§ Document excerpt:
╭──

She added that democracy “has to show more results for the great majority of people, and that is particularly true when it comes to economic equality, racial and other forms of equity."

Lively exchange with students

Next, three STG master’s students and a policy fellow took the stage to quiz the United States’ most-travelled Secretary of State in history.

Don't let the fear of not being perfect hold you back from taking on responsibility,” Secretary Clinton replied to a question by Ingerid Bratz about women in leadership roles.

Zakaria Al Shmaly, who fled war-torn Syria, quizzed Clinton about the US approach to the conflict in his country. She acknowledged the US should take a less restrained approach, helping to rebuild civil society in Syria.

Ma Pengheng touched upon trade with China, prompting Clinton to answer that she believed the US under the Biden Presidency should get back into a trade agreement, “because we need global standards”. President Trump pulled out of the Trans-Pacific Partnership back in 2018.

╰──

§ Actions to take:
1. In the article about Secretary Clinton's exchange with students, who asked her about women in leadership roles?
2. Write the next few sentences of the article about Secretary Clinton's exchange with students, picking up after its final sentence.

§ Recorded data:

╭──

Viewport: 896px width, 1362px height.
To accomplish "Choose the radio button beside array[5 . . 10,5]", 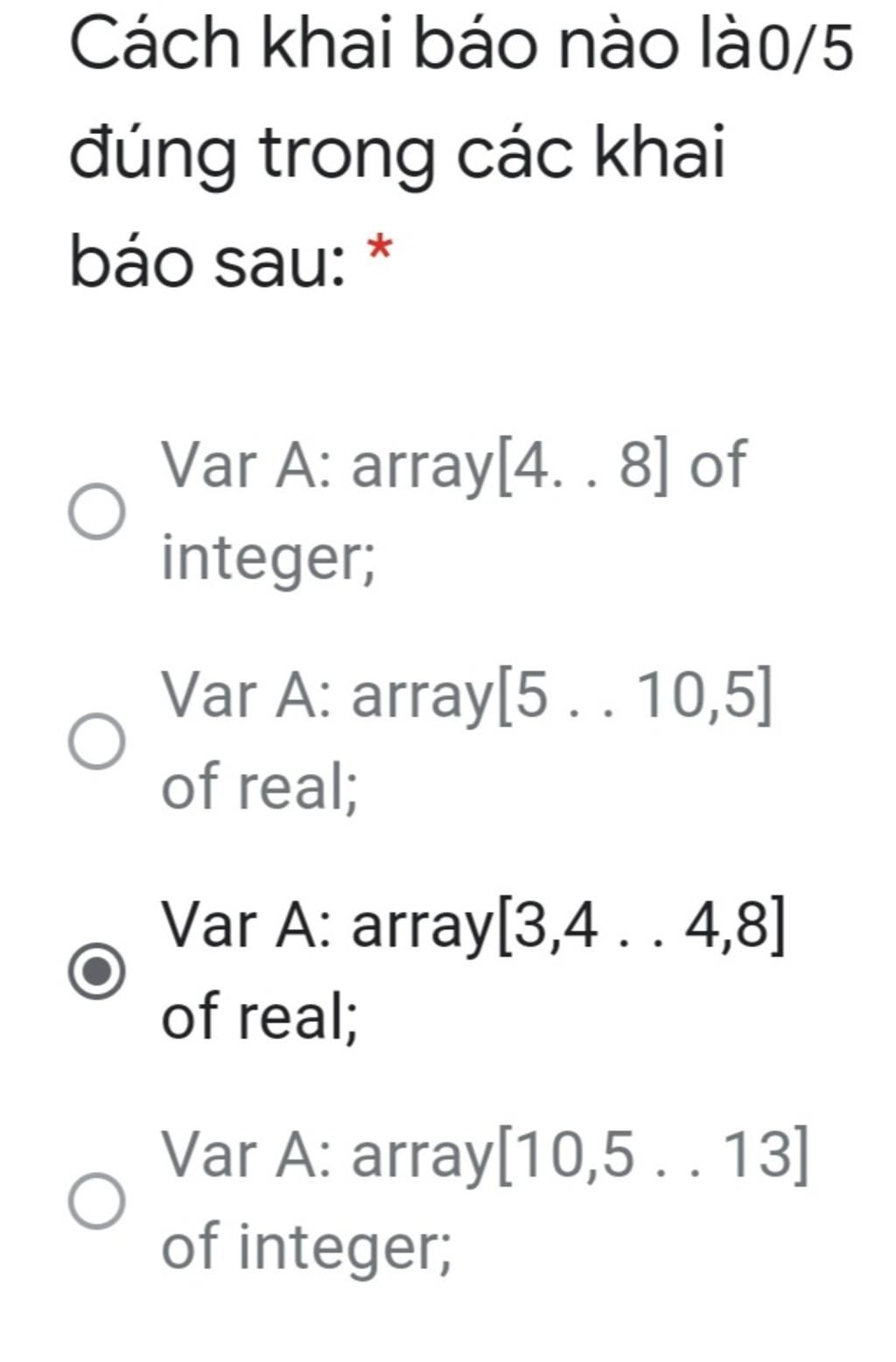I will (x=97, y=741).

╰──

§ Numbered answers:
1. Ingerid Bratz

2.
Policy leader fellow Joshua Gimba asked Secretary Clinton about solidarity in post-COVID global economic recovery. “Any post-COVID recovery action needs to focus on those populations that have been most drastically impacted. And we have to make sure that public action, and private sector action keeps that in mind. Because otherwise we are going to have even more inequity,” Hillary Clinton explained. She went on to say that it cannot be just the developed countries taking advantage of COVID-19 vaccines. “We need a global strategy for vaccinating the world. It is not going to be possible to recover as fully as we should without that.” 


A historic occasion

STG Director Alex Stubb was delighted to welcome Secretary Clinton for the official inauguration of the School’s academic year 2020-2021: “We wanted to open this academic year in a special way to celebrate our first class of master’s students. No one knows better than Hillary Clinton what skills are required on the international stage. Discussing with her was a great learning moment for our students.”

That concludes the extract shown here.